EXERCISE DESCRIPTION | Would you please repeat the data exactly as given?

Saved data entries
━━━

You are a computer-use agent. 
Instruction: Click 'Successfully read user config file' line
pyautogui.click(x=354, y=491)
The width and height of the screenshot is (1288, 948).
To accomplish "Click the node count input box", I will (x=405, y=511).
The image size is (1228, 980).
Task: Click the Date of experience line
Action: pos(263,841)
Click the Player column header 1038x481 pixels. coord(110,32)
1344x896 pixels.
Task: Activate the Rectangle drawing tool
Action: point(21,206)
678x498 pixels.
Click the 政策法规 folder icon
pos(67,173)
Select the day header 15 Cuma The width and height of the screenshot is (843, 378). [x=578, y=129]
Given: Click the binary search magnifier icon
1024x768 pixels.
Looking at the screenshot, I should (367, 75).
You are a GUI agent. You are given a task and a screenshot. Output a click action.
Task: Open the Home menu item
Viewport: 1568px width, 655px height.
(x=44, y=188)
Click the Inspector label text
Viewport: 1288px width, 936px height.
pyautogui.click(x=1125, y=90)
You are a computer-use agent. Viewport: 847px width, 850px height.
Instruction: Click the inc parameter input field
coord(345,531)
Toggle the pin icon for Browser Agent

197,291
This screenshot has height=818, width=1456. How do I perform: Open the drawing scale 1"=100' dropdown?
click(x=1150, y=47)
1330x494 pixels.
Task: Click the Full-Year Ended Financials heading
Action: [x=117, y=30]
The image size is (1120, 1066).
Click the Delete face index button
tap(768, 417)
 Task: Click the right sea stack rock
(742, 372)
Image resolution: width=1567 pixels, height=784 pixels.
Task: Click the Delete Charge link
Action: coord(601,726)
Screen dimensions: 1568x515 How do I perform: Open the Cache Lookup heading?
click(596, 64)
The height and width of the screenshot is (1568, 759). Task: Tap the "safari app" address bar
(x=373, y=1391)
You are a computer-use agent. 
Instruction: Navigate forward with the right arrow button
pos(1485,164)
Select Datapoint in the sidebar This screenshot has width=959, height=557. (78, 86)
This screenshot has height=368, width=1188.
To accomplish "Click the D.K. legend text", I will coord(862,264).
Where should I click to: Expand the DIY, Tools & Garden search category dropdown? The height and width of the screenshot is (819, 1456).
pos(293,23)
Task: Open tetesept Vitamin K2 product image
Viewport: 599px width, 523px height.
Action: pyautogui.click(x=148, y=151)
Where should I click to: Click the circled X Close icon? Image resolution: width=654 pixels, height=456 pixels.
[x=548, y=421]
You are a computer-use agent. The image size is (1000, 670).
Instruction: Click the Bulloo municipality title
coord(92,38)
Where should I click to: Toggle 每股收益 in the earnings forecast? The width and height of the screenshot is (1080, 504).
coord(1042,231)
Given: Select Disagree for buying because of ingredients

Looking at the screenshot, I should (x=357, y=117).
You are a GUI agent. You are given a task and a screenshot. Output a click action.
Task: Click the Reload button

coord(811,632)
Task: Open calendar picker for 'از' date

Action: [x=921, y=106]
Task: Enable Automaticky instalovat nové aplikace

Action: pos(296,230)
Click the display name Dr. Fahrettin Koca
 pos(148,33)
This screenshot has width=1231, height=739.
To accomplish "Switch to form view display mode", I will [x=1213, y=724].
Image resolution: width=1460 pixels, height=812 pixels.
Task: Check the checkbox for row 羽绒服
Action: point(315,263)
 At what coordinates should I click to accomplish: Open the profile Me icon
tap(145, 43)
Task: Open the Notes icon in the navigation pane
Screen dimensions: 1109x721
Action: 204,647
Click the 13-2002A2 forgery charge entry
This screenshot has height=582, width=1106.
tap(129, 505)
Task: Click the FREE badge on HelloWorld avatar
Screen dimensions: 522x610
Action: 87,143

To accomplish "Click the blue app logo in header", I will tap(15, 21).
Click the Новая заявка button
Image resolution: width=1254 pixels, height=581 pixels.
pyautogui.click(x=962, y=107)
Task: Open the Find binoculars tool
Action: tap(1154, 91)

━━━

SOLUTION FOR THIS EXERCISE |
You are a computer-use agent. 
Instruction: Click 'Successfully read user config file' line
pyautogui.click(x=354, y=491)
The width and height of the screenshot is (1288, 948).
To accomplish "Click the node count input box", I will (x=405, y=511).
The image size is (1228, 980).
Task: Click the Date of experience line
Action: pos(263,841)
Click the Player column header 1038x481 pixels. coord(110,32)
1344x896 pixels.
Task: Activate the Rectangle drawing tool
Action: point(21,206)
678x498 pixels.
Click the 政策法规 folder icon
pos(67,173)
Select the day header 15 Cuma The width and height of the screenshot is (843, 378). [x=578, y=129]
Given: Click the binary search magnifier icon
1024x768 pixels.
Looking at the screenshot, I should (367, 75).
You are a GUI agent. You are given a task and a screenshot. Output a click action.
Task: Open the Home menu item
Viewport: 1568px width, 655px height.
(x=44, y=188)
Click the Inspector label text
Viewport: 1288px width, 936px height.
pyautogui.click(x=1125, y=90)
You are a computer-use agent. Viewport: 847px width, 850px height.
Instruction: Click the inc parameter input field
coord(345,531)
Toggle the pin icon for Browser Agent

197,291
This screenshot has height=818, width=1456. How do I perform: Open the drawing scale 1"=100' dropdown?
click(x=1150, y=47)
1330x494 pixels.
Task: Click the Full-Year Ended Financials heading
Action: [x=117, y=30]
The image size is (1120, 1066).
Click the Delete face index button
tap(768, 417)
 Task: Click the right sea stack rock
(742, 372)
Image resolution: width=1567 pixels, height=784 pixels.
Task: Click the Delete Charge link
Action: coord(601,726)
Screen dimensions: 1568x515 How do I perform: Open the Cache Lookup heading?
click(596, 64)
The height and width of the screenshot is (1568, 759). Task: Tap the "safari app" address bar
(x=373, y=1391)
You are a computer-use agent. 
Instruction: Navigate forward with the right arrow button
pos(1485,164)
Select Datapoint in the sidebar This screenshot has width=959, height=557. (78, 86)
This screenshot has height=368, width=1188.
To accomplish "Click the D.K. legend text", I will coord(862,264).
Where should I click to: Expand the DIY, Tools & Garden search category dropdown? The height and width of the screenshot is (819, 1456).
pos(293,23)
Task: Open tetesept Vitamin K2 product image
Viewport: 599px width, 523px height.
Action: pyautogui.click(x=148, y=151)
Where should I click to: Click the circled X Close icon? Image resolution: width=654 pixels, height=456 pixels.
[x=548, y=421]
You are a computer-use agent. The image size is (1000, 670).
Instruction: Click the Bulloo municipality title
coord(92,38)
Where should I click to: Toggle 每股收益 in the earnings forecast? The width and height of the screenshot is (1080, 504).
coord(1042,231)
Given: Select Disagree for buying because of ingredients

Looking at the screenshot, I should (x=357, y=117).
You are a GUI agent. You are given a task and a screenshot. Output a click action.
Task: Click the Reload button

coord(811,632)
Task: Open calendar picker for 'از' date

Action: [x=921, y=106]
Task: Enable Automaticky instalovat nové aplikace

Action: pos(296,230)
Click the display name Dr. Fahrettin Koca
 pos(148,33)
This screenshot has width=1231, height=739.
To accomplish "Switch to form view display mode", I will [x=1213, y=724].
Image resolution: width=1460 pixels, height=812 pixels.
Task: Check the checkbox for row 羽绒服
Action: point(315,263)
 At what coordinates should I click to accomplish: Open the profile Me icon
tap(145, 43)
Task: Open the Notes icon in the navigation pane
Screen dimensions: 1109x721
Action: 204,647
Click the 13-2002A2 forgery charge entry
This screenshot has height=582, width=1106.
tap(129, 505)
Task: Click the FREE badge on HelloWorld avatar
Screen dimensions: 522x610
Action: 87,143

To accomplish "Click the blue app logo in header", I will tap(15, 21).
Click the Новая заявка button
Image resolution: width=1254 pixels, height=581 pixels.
pyautogui.click(x=962, y=107)
Task: Open the Find binoculars tool
Action: tap(1154, 91)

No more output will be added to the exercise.